WASHINGTON — A new report from UnitedHealthcare released Monday discusses engagement strategies and incentives used by its employees that contributed to improved workforce health and $107 million in healthcare cost-savings in the first 36 months, illustrating how employers can play a valuable role in spurring employees to take action to improve their health.


“The article explains how health plans and other payers are uniquely positioned to ‘activate’ patients using data and information to identify missed screening opportunities, persistent gaps in care, fragmented or duplicative care, and patient safety issues, such as incompatible medications or missed monitoring of high-risk patients," stated Lewis Sandy, EVP clinical advancement, UnitedHealth Group.
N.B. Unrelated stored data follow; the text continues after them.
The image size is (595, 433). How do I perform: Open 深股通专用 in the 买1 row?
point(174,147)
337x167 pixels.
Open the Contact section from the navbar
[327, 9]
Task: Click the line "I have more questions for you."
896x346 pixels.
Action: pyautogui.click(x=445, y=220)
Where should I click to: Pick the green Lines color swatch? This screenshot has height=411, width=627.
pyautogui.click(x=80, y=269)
“UnitedHealthcare Experience Illustrates How Payers Can Enable Patient Engagement,” published in the August issue of Health Affairs, describes how health plans have a unique ability to analyze and present information to help individuals make better health decisions. The report details UnitedHealthcare’s programs for analyzing information to identify gaps in care, using information to enable better treatment decisions, comparing care provider quality and cost to help inform care choices, and promoting better health and disease prevention using financial incentives and rewards.
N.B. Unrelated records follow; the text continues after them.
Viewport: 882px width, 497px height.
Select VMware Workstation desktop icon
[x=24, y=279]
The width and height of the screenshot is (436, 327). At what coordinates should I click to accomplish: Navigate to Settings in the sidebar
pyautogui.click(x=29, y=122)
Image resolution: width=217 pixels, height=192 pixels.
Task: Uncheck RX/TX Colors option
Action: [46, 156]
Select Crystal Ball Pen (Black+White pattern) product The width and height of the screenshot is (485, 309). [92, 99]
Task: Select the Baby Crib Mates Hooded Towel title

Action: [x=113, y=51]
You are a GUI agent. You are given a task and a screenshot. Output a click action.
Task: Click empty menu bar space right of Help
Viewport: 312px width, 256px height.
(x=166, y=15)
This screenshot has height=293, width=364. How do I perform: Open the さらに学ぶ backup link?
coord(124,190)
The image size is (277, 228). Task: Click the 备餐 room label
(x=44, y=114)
The report sheds light on the opportunity to improve quality and efficiency in the U.S. healthcare system, and illustrates tools, strategies and incentives that more effectively enable people to take action to improve their health. Moreover, the report suggests practical lessons for Medicare, Medicaid and other payers.
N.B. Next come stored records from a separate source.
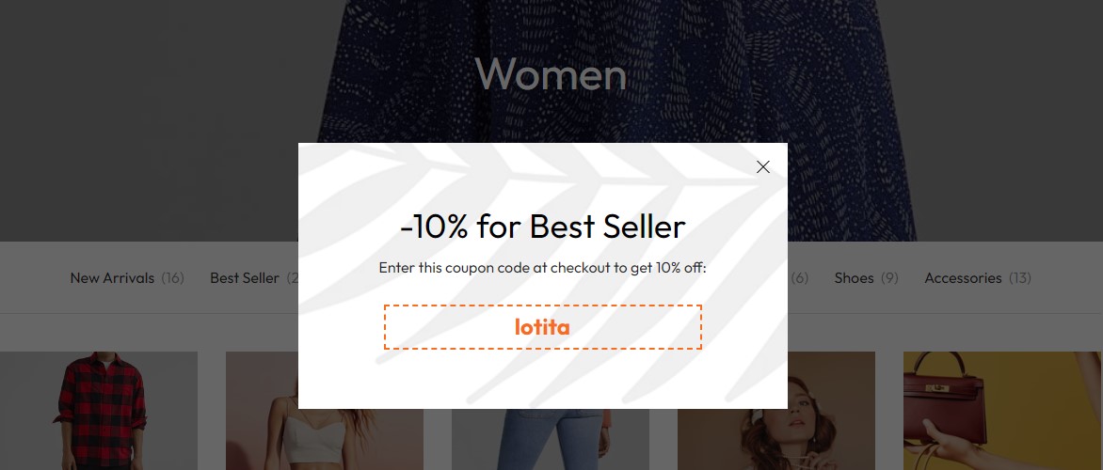Select the Best Seller category tab

pyautogui.click(x=245, y=278)
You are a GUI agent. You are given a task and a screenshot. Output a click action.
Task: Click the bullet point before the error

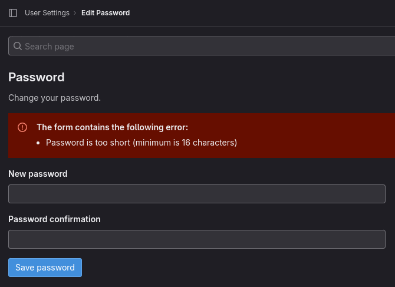38,143
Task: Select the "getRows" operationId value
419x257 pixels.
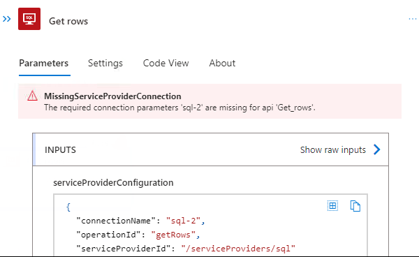Action: click(173, 235)
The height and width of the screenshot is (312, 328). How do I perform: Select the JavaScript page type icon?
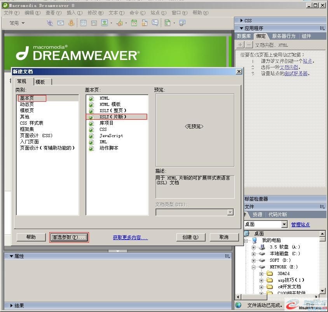point(92,136)
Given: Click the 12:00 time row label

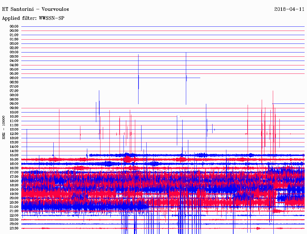Looking at the screenshot, I should click(x=14, y=129).
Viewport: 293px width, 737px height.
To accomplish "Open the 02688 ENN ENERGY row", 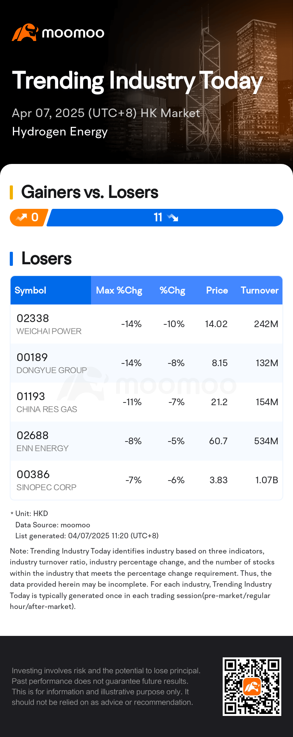I will (147, 441).
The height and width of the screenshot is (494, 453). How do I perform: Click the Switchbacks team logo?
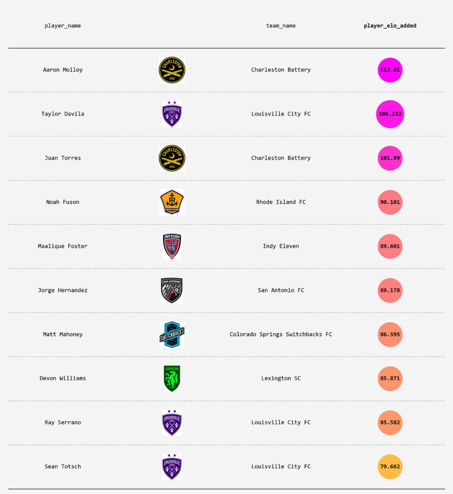[172, 334]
“Payers can play an important role in engaging consumers and realizing the promise of a truly activated, engaged and supported patient,” said Simon Stevens, UnitedHealth Group EVP and president, Global Health. “Our Health Affairs report offers practical lessons for policymakers and suggests how Medicare and Medicaid could benefit from improved patient engagement. If likeminded strategies were used more broadly, they could be an effective tool in helping to improve quality and achieve a more efficient health system.”


UnitedHealth Group employees enrolled in “Rewards for Health” are eligible to earn points to qualify for insurance premium reductions of up to $1,200 per family per year for having health screenings to detect conditions like cancer or diabetes, or meeting certain targets such as body mass index reductions. In the first 24 months, 82% of employees earned points, and improvements were made in all quality measures over three years with particularly large increases identified in wellness visits and office-based screenings, colorectal cancer screenings and retinal eye exams for people with diabetes.


Most importantly, 7,200 employees at high risk for diabetes — including undiagnosed diabetes — were given the opportunity to better manage or prevent onset of the disease. In addition, 44% of overweight employees who engaged in health coaching improved the following year, with an average of 4.5% weight loss. Savings of $107 million in healthcare costs were realized in the first 36 months of the Rewards for Health program.


“Our own experience with our 133,000 employees shows that rewarding healthy behavior works," Sandy said. "Implementing patient-engagement strategies more broadly could have a profound impact on consumer health, help achieve wide-scale cost reductions and advance a higher-performing health system.”